▶ _About this exercise_
Starting at the line that contains "DESCRIPTION & SIZE CHART (581, 923)", transcribe each line through the end of the material below, exactly and nothing else, leaving out the pictures.

▶ _The data_
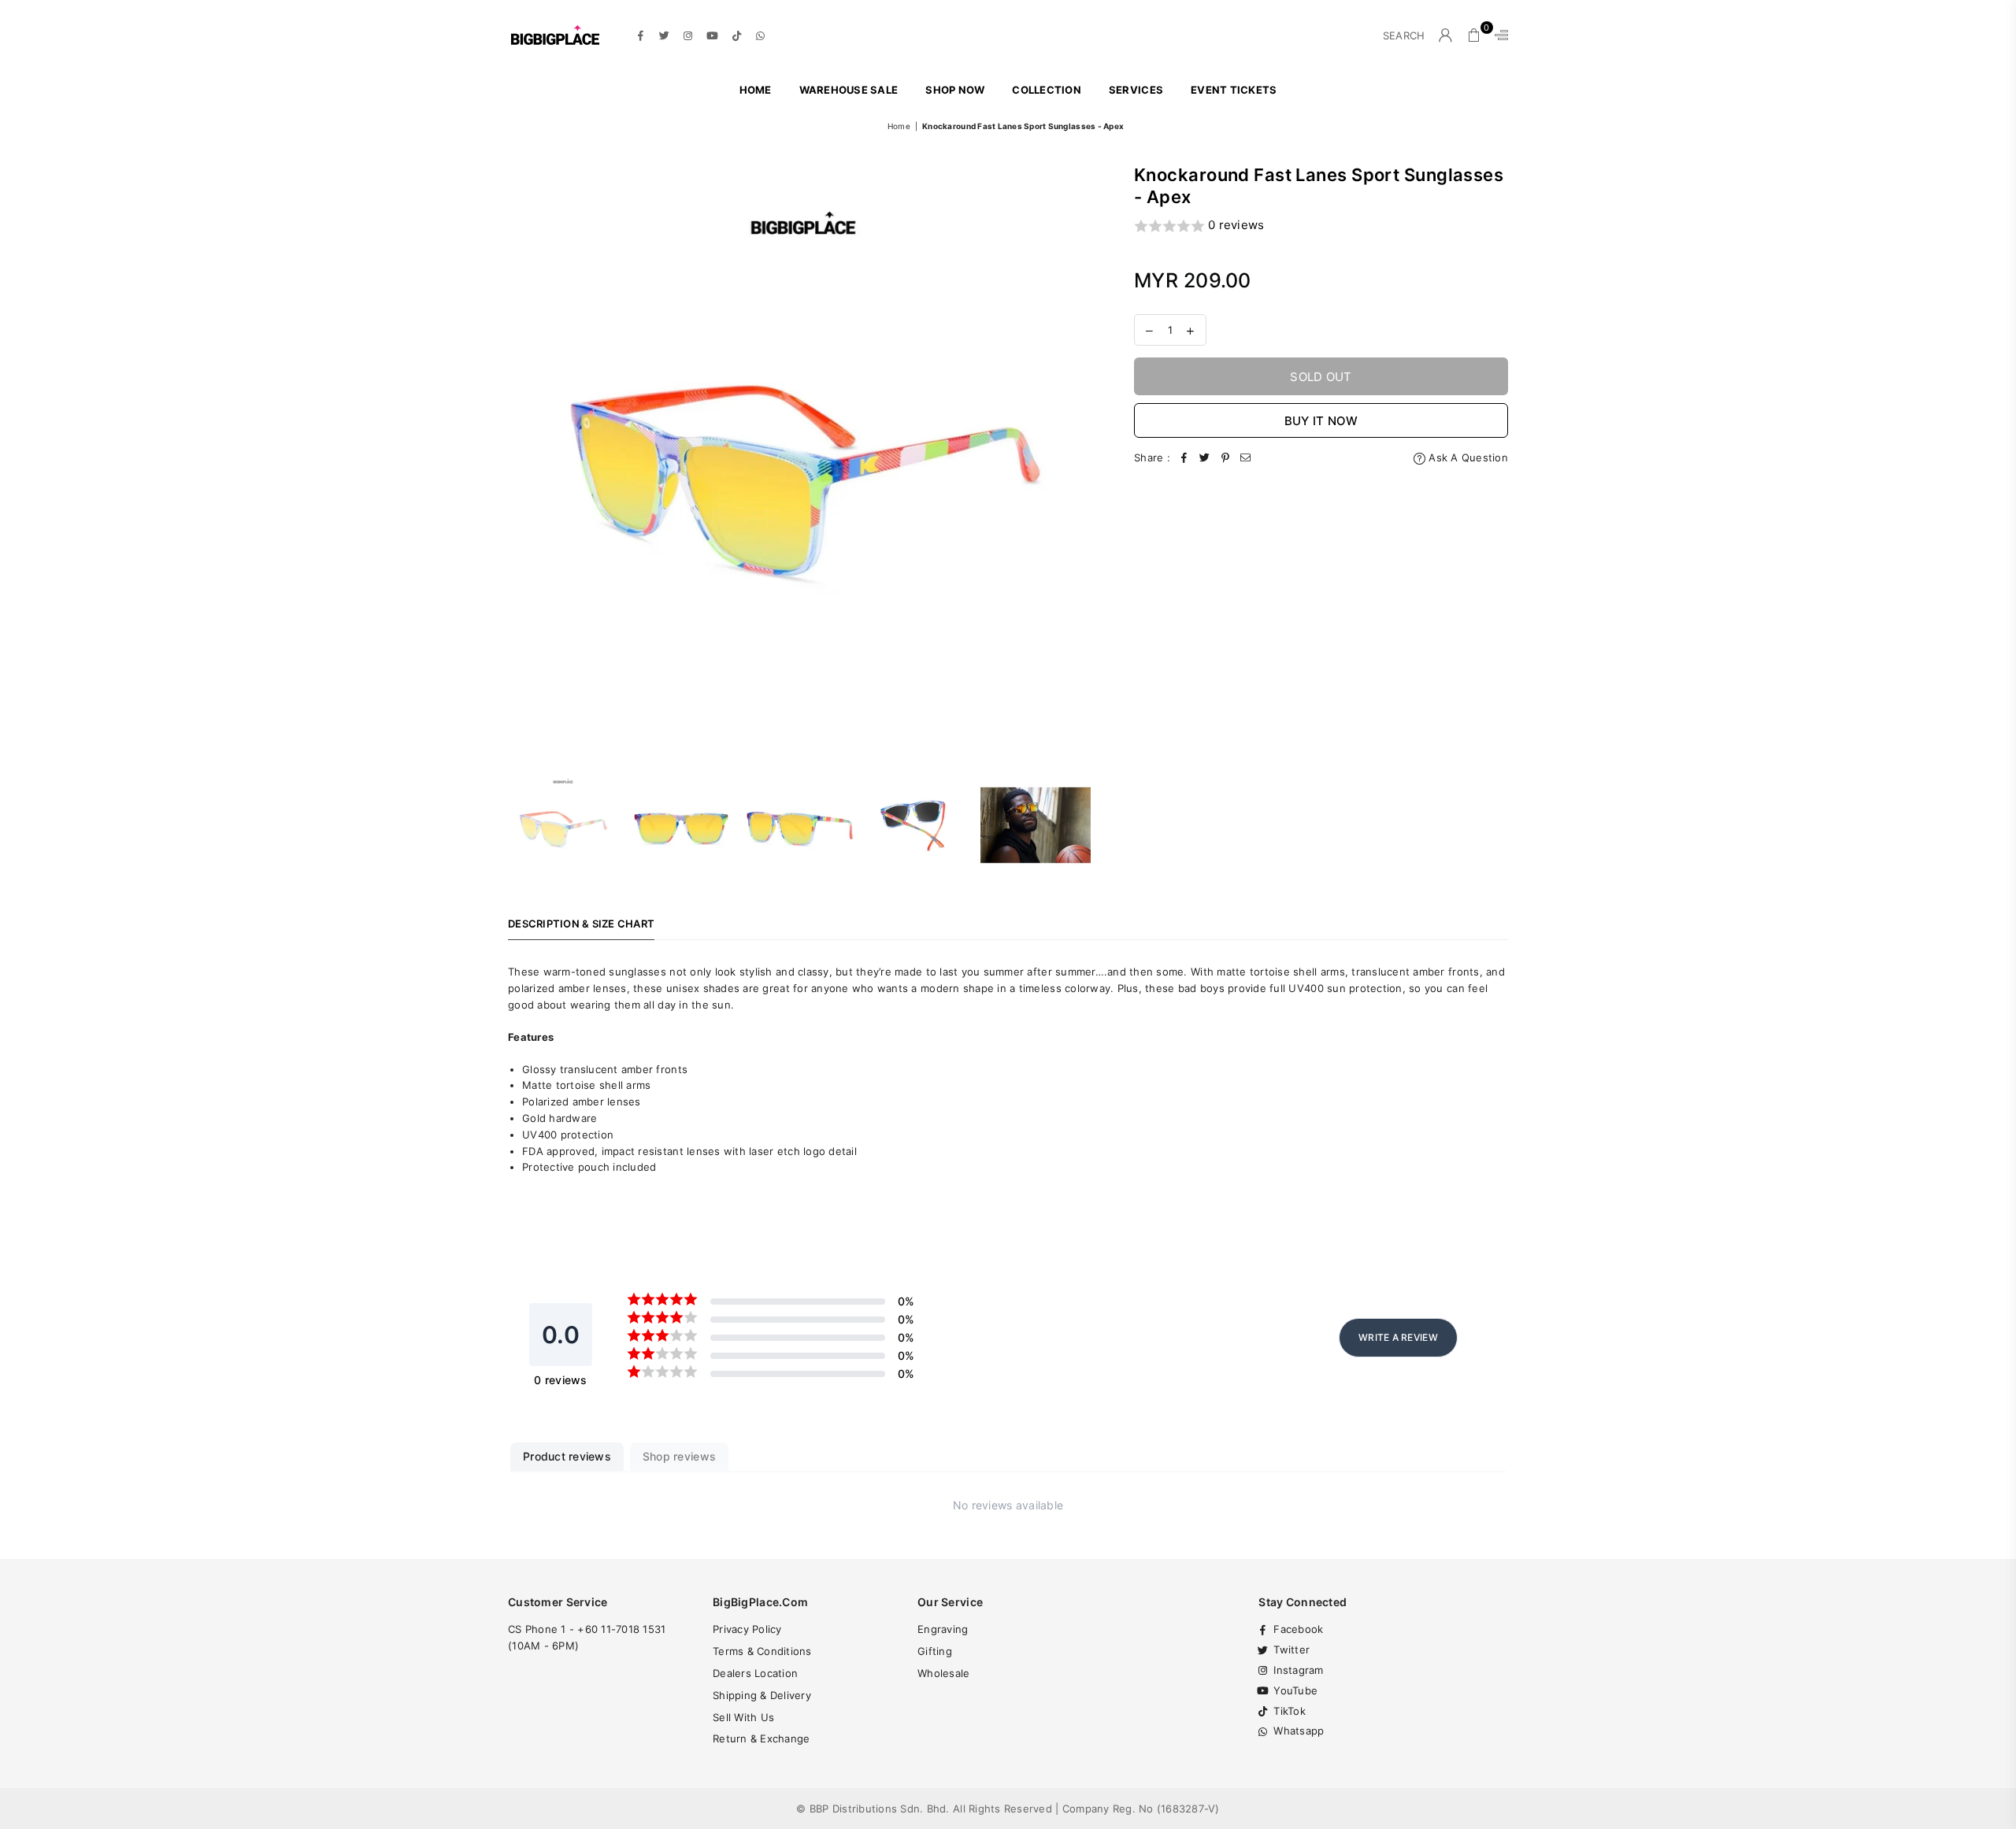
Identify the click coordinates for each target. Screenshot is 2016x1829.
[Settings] (1498, 35)
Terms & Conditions (762, 1651)
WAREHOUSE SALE (849, 89)
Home (755, 89)
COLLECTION (1046, 89)
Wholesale (943, 1673)
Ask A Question (1466, 457)
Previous (522, 458)
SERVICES (1136, 89)
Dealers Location (755, 1673)
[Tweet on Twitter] (1205, 458)
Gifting (934, 1651)
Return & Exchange (761, 1738)
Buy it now (1321, 420)
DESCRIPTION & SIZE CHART (581, 923)
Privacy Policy (747, 1629)
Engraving (942, 1629)
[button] (1321, 226)
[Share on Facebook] (1184, 458)
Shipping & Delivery (762, 1695)
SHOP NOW (954, 89)
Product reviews (567, 1456)
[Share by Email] (1246, 458)
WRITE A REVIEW (1398, 1337)
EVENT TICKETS (1234, 89)
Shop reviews (679, 1456)
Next (1085, 458)
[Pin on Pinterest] (1225, 458)
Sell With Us (743, 1717)
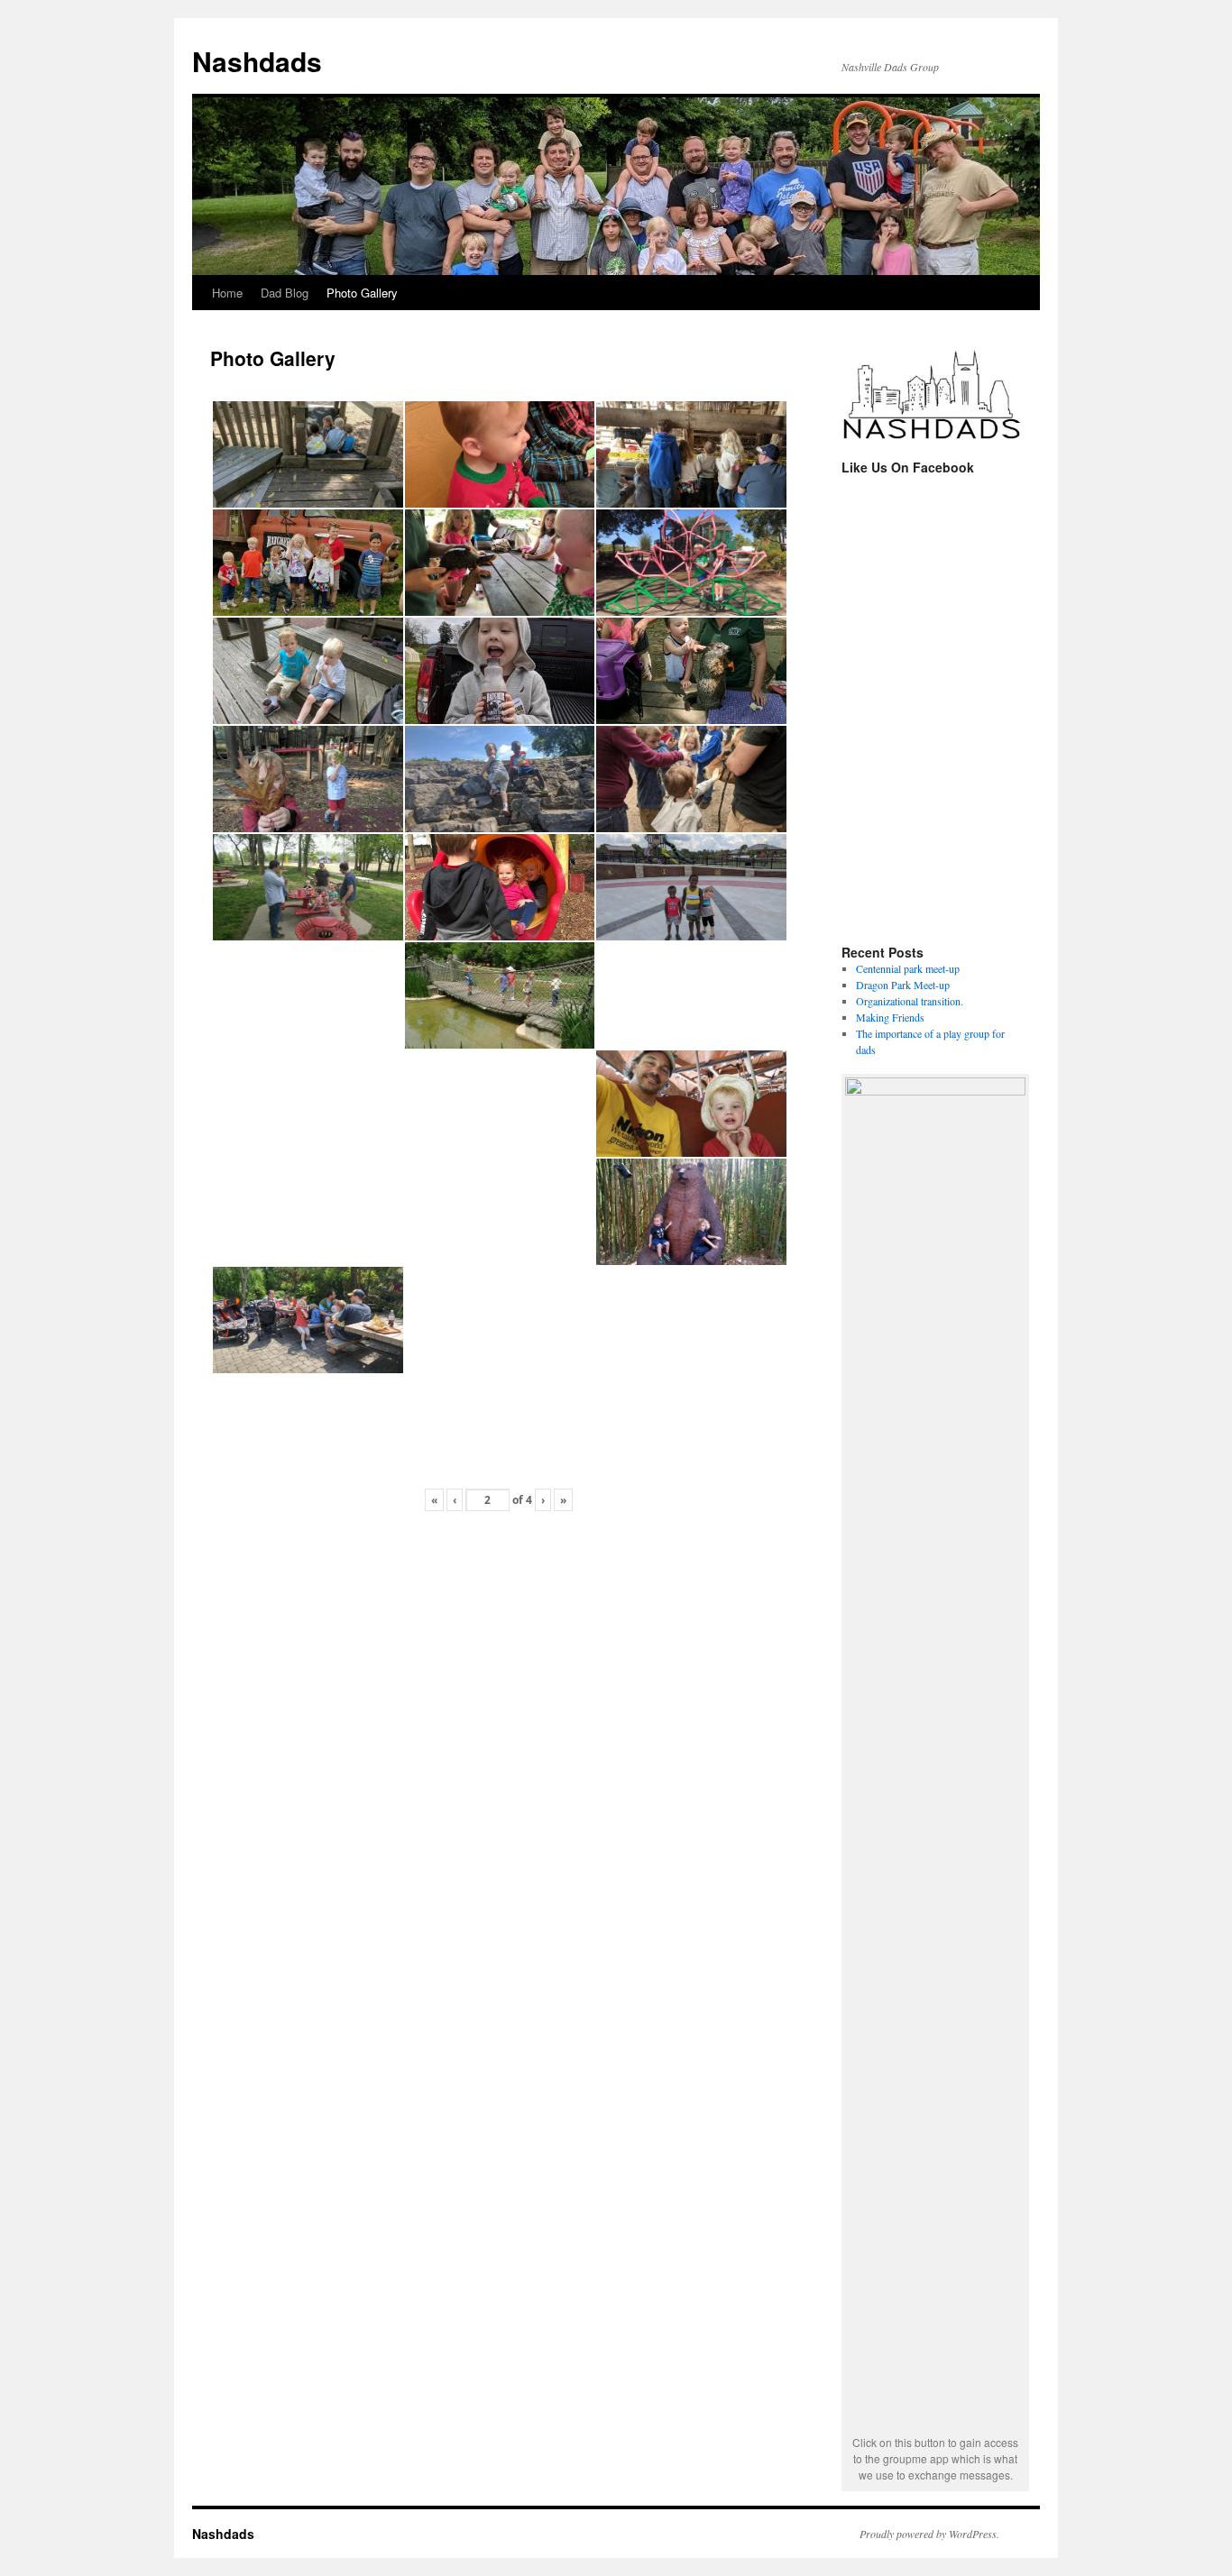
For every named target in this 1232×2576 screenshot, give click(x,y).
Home (227, 292)
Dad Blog (284, 292)
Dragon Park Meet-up (903, 984)
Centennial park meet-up (908, 968)
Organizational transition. (909, 1001)
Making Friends (890, 1017)
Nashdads (257, 60)
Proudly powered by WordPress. (929, 2533)
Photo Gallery (362, 292)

▶ _Answer for this exercise_
DESCRIPTION & SIZE CHART (581, 923)
Privacy Policy (747, 1629)
Engraving (942, 1629)
[button] (1321, 226)
[Share on Facebook] (1184, 458)
Shipping & Delivery (762, 1695)
SHOP NOW (954, 89)
Product reviews (567, 1456)
[Share by Email] (1246, 458)
WRITE A REVIEW (1398, 1337)
EVENT TICKETS (1234, 89)
Shop reviews (679, 1456)
Next (1085, 458)
[Pin on Pinterest] (1225, 458)
Sell With Us (743, 1717)
For every named target in this 1232×2576 screenshot, give click(x,y).
Home (227, 292)
Dad Blog (284, 292)
Dragon Park Meet-up (903, 984)
Centennial park meet-up (908, 968)
Organizational transition. (909, 1001)
Making Friends (890, 1017)
Nashdads (257, 60)
Proudly powered by WordPress. (929, 2533)
Photo Gallery (362, 292)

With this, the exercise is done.